▼

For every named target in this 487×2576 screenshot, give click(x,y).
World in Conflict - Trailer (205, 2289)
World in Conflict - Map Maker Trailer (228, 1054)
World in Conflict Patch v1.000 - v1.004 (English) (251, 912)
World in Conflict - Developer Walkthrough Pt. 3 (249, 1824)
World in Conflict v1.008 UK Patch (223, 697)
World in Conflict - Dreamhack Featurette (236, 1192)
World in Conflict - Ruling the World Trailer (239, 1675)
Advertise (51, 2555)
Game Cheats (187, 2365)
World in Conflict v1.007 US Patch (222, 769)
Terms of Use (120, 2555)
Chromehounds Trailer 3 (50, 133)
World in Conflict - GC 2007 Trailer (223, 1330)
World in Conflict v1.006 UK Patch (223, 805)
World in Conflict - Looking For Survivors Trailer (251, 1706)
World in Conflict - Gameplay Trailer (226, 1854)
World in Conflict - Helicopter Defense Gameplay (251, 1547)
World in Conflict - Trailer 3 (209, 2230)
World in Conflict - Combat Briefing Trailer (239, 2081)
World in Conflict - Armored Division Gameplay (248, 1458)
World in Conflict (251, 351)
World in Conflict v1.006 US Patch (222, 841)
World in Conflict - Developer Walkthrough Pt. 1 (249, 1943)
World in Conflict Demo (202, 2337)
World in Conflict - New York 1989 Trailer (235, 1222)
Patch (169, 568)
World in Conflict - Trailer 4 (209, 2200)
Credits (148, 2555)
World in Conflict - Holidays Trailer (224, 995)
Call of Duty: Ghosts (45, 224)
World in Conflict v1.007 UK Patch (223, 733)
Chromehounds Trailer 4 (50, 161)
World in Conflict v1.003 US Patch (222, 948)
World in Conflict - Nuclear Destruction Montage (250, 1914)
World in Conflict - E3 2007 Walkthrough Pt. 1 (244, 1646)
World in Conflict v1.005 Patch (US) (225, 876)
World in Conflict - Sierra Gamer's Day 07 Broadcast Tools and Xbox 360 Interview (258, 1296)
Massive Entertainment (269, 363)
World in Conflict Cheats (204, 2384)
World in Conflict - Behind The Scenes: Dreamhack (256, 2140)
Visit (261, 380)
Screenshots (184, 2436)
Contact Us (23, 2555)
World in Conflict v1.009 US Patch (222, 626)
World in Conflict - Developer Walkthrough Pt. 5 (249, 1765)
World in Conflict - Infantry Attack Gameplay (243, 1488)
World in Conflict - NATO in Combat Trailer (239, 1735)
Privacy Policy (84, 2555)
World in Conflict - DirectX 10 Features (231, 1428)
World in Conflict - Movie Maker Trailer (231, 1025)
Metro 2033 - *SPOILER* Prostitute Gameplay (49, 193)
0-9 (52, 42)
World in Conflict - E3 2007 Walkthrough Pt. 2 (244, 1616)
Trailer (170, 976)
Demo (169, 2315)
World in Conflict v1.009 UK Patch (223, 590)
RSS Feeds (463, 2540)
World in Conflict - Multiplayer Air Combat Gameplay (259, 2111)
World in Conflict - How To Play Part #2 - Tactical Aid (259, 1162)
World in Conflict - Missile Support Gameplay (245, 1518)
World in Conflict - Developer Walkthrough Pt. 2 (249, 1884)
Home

▲

- [What the task requires]:
Please rewrite the material above with every "Walkthrough" replaced by "Playthrough", changing nothing else.

- [Output for this exercise]:
For every named target in this 487×2576 screenshot, give click(x,y).
World in Conflict - Trailer (205, 2289)
World in Conflict - Map Maker Trailer (228, 1054)
World in Conflict Patch v1.000 - v1.004 (English) (251, 912)
World in Conflict - Developer Playthrough Pt. 3 (249, 1824)
World in Conflict v1.008 UK Patch (223, 697)
World in Conflict - Dreamhack Featurette (236, 1192)
World in Conflict - Ruling the World Trailer (239, 1675)
Advertise (51, 2555)
Game Cheats (187, 2365)
World in Conflict v1.007 US Patch (222, 769)
Terms of Use (120, 2555)
Chromehounds Trailer 3 (50, 133)
World in Conflict - GC 2007 Trailer (223, 1330)
World in Conflict v1.006 UK Patch (223, 805)
World in Conflict - Looking For Survivors Trailer (251, 1706)
World in Conflict - Gameplay Trailer (226, 1854)
World in Conflict - Helicopter Defense Gameplay (251, 1547)
World in Conflict - Trailer 3 (209, 2230)
World in Conflict - Combat Briefing Trailer (239, 2081)
World in Conflict - Armored Division Gameplay (248, 1458)
World in Conflict (251, 351)
World in Conflict v1.006 US Patch (222, 841)
World in Conflict - Developer Playthrough Pt. 1 (249, 1943)
World in Conflict Demo (202, 2337)
World in Conflict - New York 1989 Trailer (235, 1222)
Patch (169, 568)
World in Conflict - Trailer 4 (209, 2200)
Credits (148, 2555)
World in Conflict - Holidays Trailer (224, 995)
Call of Duty: Ghosts (45, 224)
World in Conflict v1.007 UK Patch (223, 733)
Chromehounds Trailer 4 (50, 161)
World in Conflict v1.003 US Patch (222, 948)
World in Conflict - Nuclear Destruction Montage (250, 1914)
World in Conflict - E3 2007 Playthrough Pt. 1 (244, 1646)
World in Conflict v1.005 Patch (US) (225, 876)
World in Conflict - Sierra Gamer's Day 07 Broadcast Tools and Xbox 360 Interview (258, 1296)
Massive Entertainment (269, 363)
World in Conflict Cheats (204, 2384)
World in Conflict - Behind The Scenes: Dreamhack (256, 2140)
Visit (261, 380)
Screenshots (184, 2436)
Contact Us (23, 2555)
World in Conflict v1.009 US Patch (222, 626)
World in Conflict - Developer Playthrough Pt. 5 (249, 1765)
World in Conflict - Infantry Attack Gameplay (243, 1488)
World in Conflict - NATO in Combat Trailer (239, 1735)
Privacy Policy (84, 2555)
World in Conflict - DirectX 10 Features (231, 1428)
World in Conflict - Movie Maker Trailer (231, 1025)
Metro 2033 - *SPOILER* Prostitute Gameplay (49, 193)
0-9 (52, 42)
World in Conflict - E3 2007 Playthrough Pt. 2 (244, 1616)
Trailer (170, 976)
Demo (169, 2315)
World in Conflict v1.009 UK Patch (223, 590)
RSS Feeds (463, 2540)
World in Conflict - Multiplayer Air Combat Gameplay (259, 2111)
World in Conflict - How To Play Part #2 - Tactical Aid (259, 1162)
World in Conflict - Missile Support Gameplay (245, 1518)
World in Conflict - Developer Playthrough Pt. 2 (249, 1884)
Home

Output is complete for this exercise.